ARCHIV FÜR SOZIALGESCHICHTE
DEKORATION

Rezensionen aus dem Archiv für Sozialgeschichte online

Christof Mauch/Thomas Zeller (Hrsg.), The World beyond the windshield. Roads and Landscapes in the United States and Europe, Ohio University Press, Athens 2008, 283 S., Leinen, geb., 36,00 € (paperback € 20,99).

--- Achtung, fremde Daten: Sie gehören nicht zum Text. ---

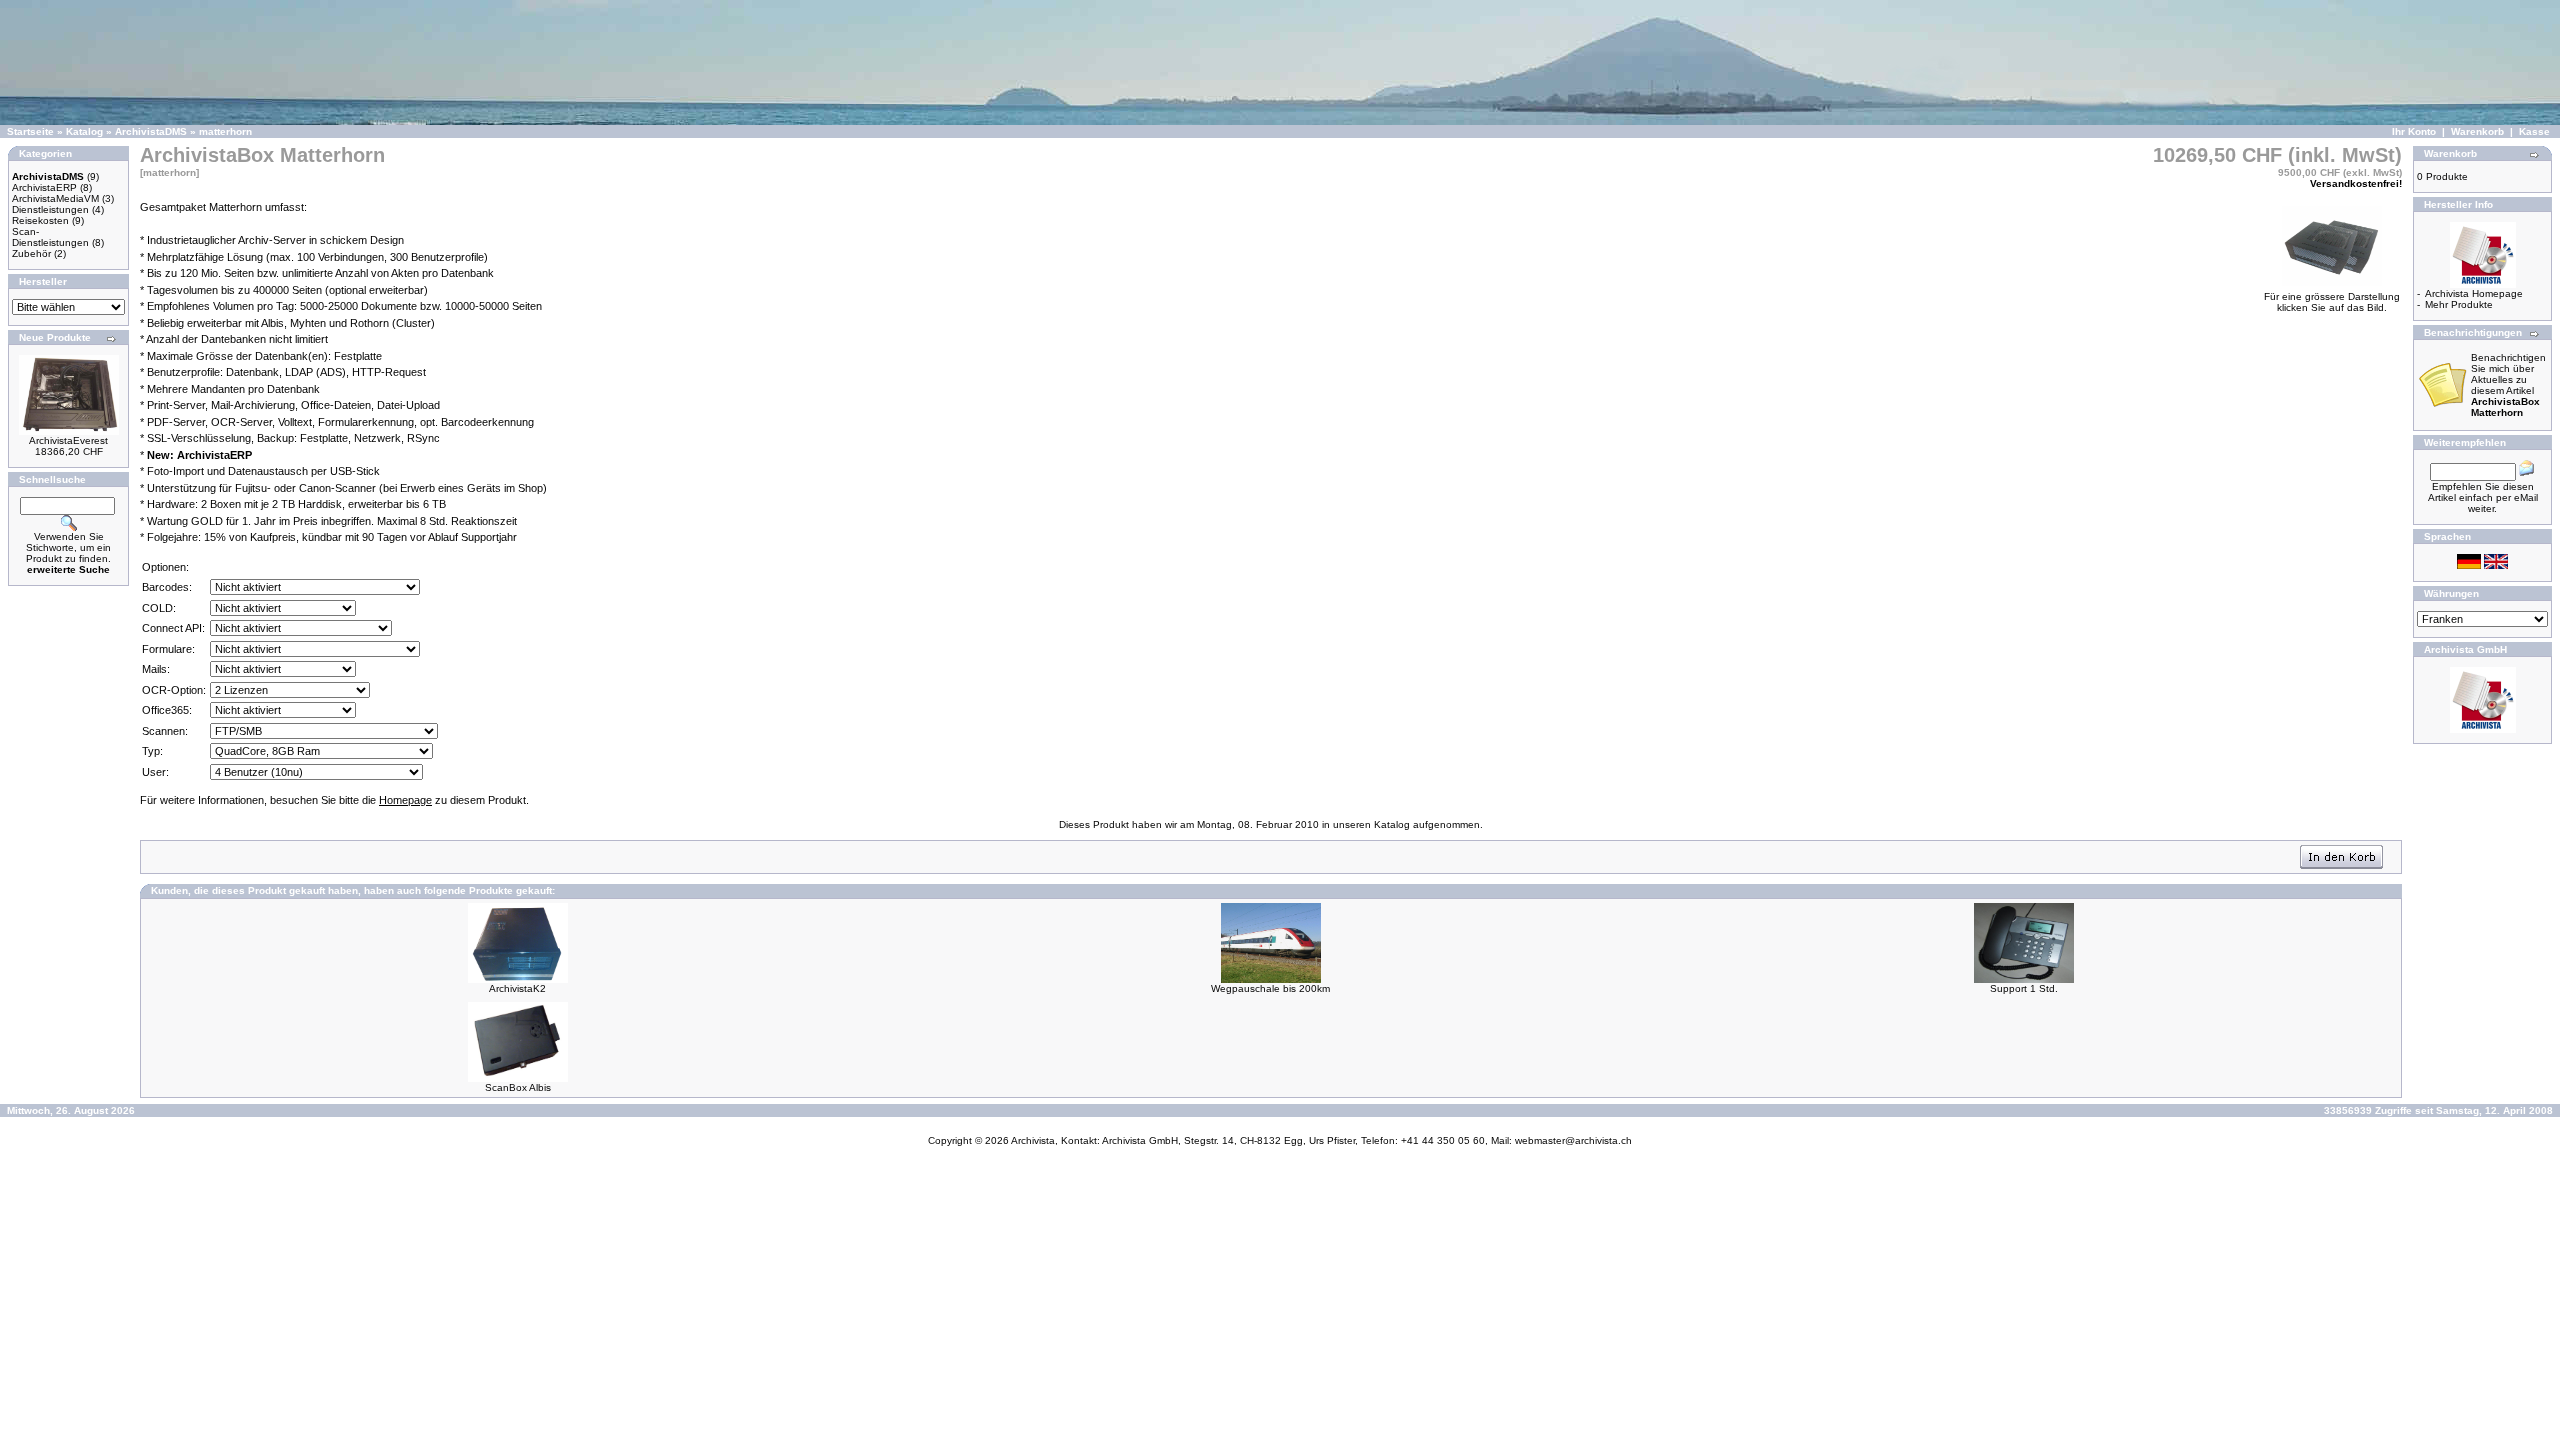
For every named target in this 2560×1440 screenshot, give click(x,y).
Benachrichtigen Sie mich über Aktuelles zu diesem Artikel (2508, 385)
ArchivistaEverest (68, 440)
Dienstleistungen (50, 209)
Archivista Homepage (2474, 293)
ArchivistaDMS (151, 131)
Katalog (84, 131)
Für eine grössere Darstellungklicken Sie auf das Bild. (2332, 302)
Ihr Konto (2414, 131)
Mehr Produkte (2459, 304)
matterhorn (225, 131)
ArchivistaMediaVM (55, 198)
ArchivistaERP (44, 187)
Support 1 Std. (2024, 988)
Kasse (2534, 131)
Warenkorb (2477, 131)
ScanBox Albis (518, 1087)
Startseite (30, 131)
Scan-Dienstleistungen (50, 237)
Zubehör (31, 253)
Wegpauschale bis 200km (1270, 988)
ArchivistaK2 (517, 988)
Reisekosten (40, 220)
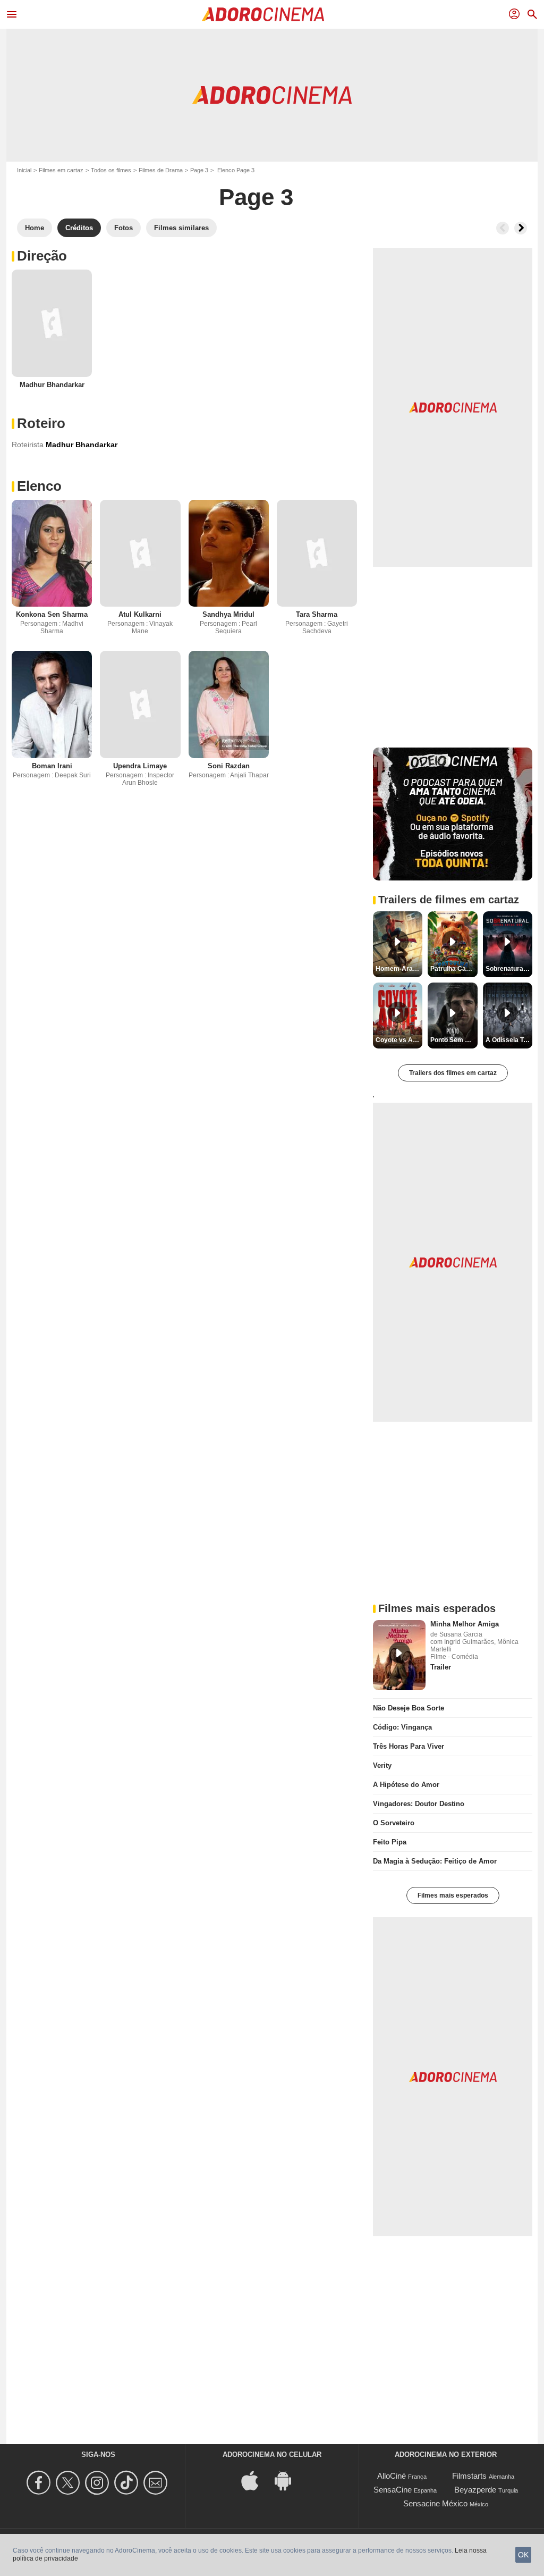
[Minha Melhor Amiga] (399, 1655)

Das Verhältnis von Straßen und Landschaft steht im Zentrum dieses Sammelbandes, der aus einer Konferenz am Deutschen Historischen Institut in Washington entstand. Nachdem Wolfgang Schivelbusch vor mehr als 20 Jahren die Entstehung des panoramischen Blicks auf die Landschaft durch die Fahrt mit der Eisenbahn darstellte, befassen sich die Autoren dieses Bands mit der Bedeutung der automobilen Windschutzscheibenperspektive und der Gestaltung der Straßen für die Landschaftswahrnehmung in der heutigen Welt. Die deutschen, amerikanischen, italienischen und britischen Autoren beschränken sich nicht auf den objektiven Landschaftswandel und die subjektive Landschaftswahrnehmung durch die Autofahrer und beziehen die technologischen, sozialen und ästhetischen Wandlungsprozesse in der Gesellschaft als Folge des Straßenbaus in ihre Fragestellungen ein.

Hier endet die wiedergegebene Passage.